Institutrice, victime de violences conjugales, Molly McGill, la narratrice du Monde véritable, a tué son mari. Condamnée pour meurtre, elle purgeait sa peine dans la prison de Sing Sing, non loin de New York, quand on lui a proposé de la relaxer si elle épousait un Cheyenne comme monnaie d’échange. Hawk, l’Amérindien en question, est un « changeur de forme », c’est-à-dire qu’il peut se métamorphoser en animal, le faucon dans son cas (d’où son nom). Taiseux, brave, fidèle et habile, ce mari idéal comble Molly ; aussi n’hésite-t-elle pas une seconde lorsque, après avoir décimé la tribu, des colons européens la somment de choisir son camp.
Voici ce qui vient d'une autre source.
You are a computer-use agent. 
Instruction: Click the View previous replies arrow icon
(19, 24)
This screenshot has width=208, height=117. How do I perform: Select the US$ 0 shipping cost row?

Conquise par le mode de vie libre et naturel des Cheyennes, elle rejoint leur « monde véritable », sorte de terre utopique qui évoque l’Arcadie.

       Le Monde véritable s’inscrit dans le cycle romanesque de Mille femmes blanches dont le Cherche Midi a déjà publié quatre volumes. Spécialiste de la civilisation cheyenne, Jim Fergus s’est inspiré d’un fait réel : la rencontre, à Washington D. C., entre le chef indien Little Wolf et le 18e président des États-Unis, Ulysses S. Grant, en 1873. On ignore la teneur de leur entretien ; le romancier américain a imaginé que le Cheyenne obtint de troquer des chevaux et des bisons contre mille femmes blanches pour les marier à ses guerriers afin de perpétuer sa tribu menacée d’extinction et de favoriser son intégration. Recrutées dans les pénitenciers et les asiles du pays, ces Blanches s’assimileront si bien qu’elles défendront les Cheyennes quand ils seront massacrés ou déportés dans des réserves, après la bataille de Little Bighorn, les 25 et 26 juin 1876.
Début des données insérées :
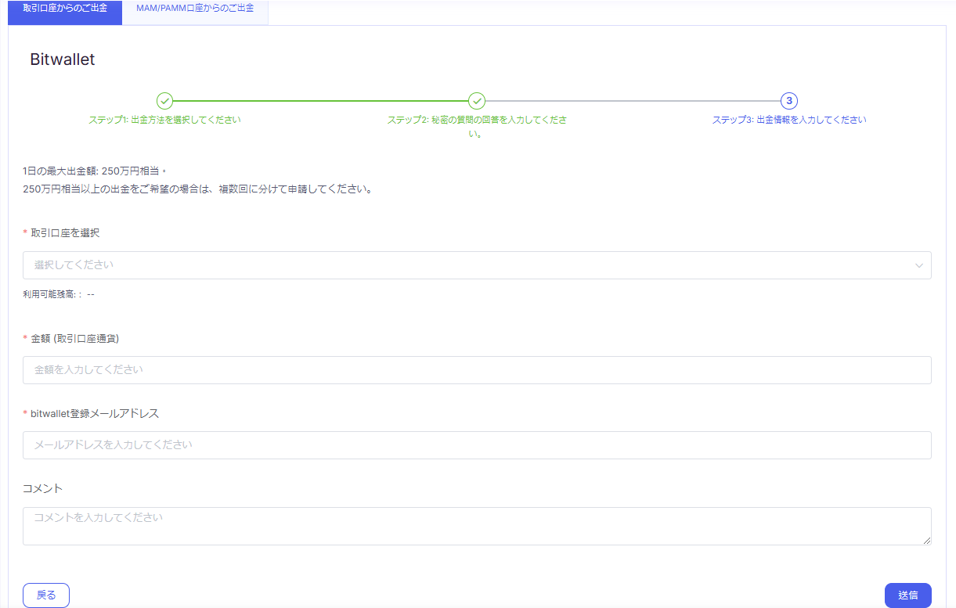This screenshot has height=608, width=956.
Task: Click the comment box resize handle
Action: [x=926, y=540]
       Il y a une part de wishful thinking, autrement dit de vœu pieux — rétroactif en l’occurrence — dans l’œuvre de Jim Fergus qui dénonce le génocide des Amérindiens et l’hégémonie mortifère de la civilisation européenne. Au lieu de tirer profit, à la faveur d’alliances de sang, de la sagesse autochtone et notamment de son rapport harmonieux avec la nature, les colons préférèrent éradiquer cette « multitude mouvante ». La nostalgie d’un éden bucolique disparu, où les pow-wows préservaient la liberté de chacun tout en apaisant les querelles, imprègne cette parabole écologique dont le manichéisme s’avère quasi épidermique. Molly Standing Bear, une chamane lycanthrope qui met la tribu en garde contre le retour des méchants envahisseurs, fait remarquer à Molly McGill qu’elle est depuis assez longtemps la compagne de Hawk pour que « son odeur de Blanche se soit estompée ». La relation sensuelle qu’entretiendront les deux squaws et la vengeance fantasmée contre les Blancs qui s’ensuivra relèvent de l’apothéose.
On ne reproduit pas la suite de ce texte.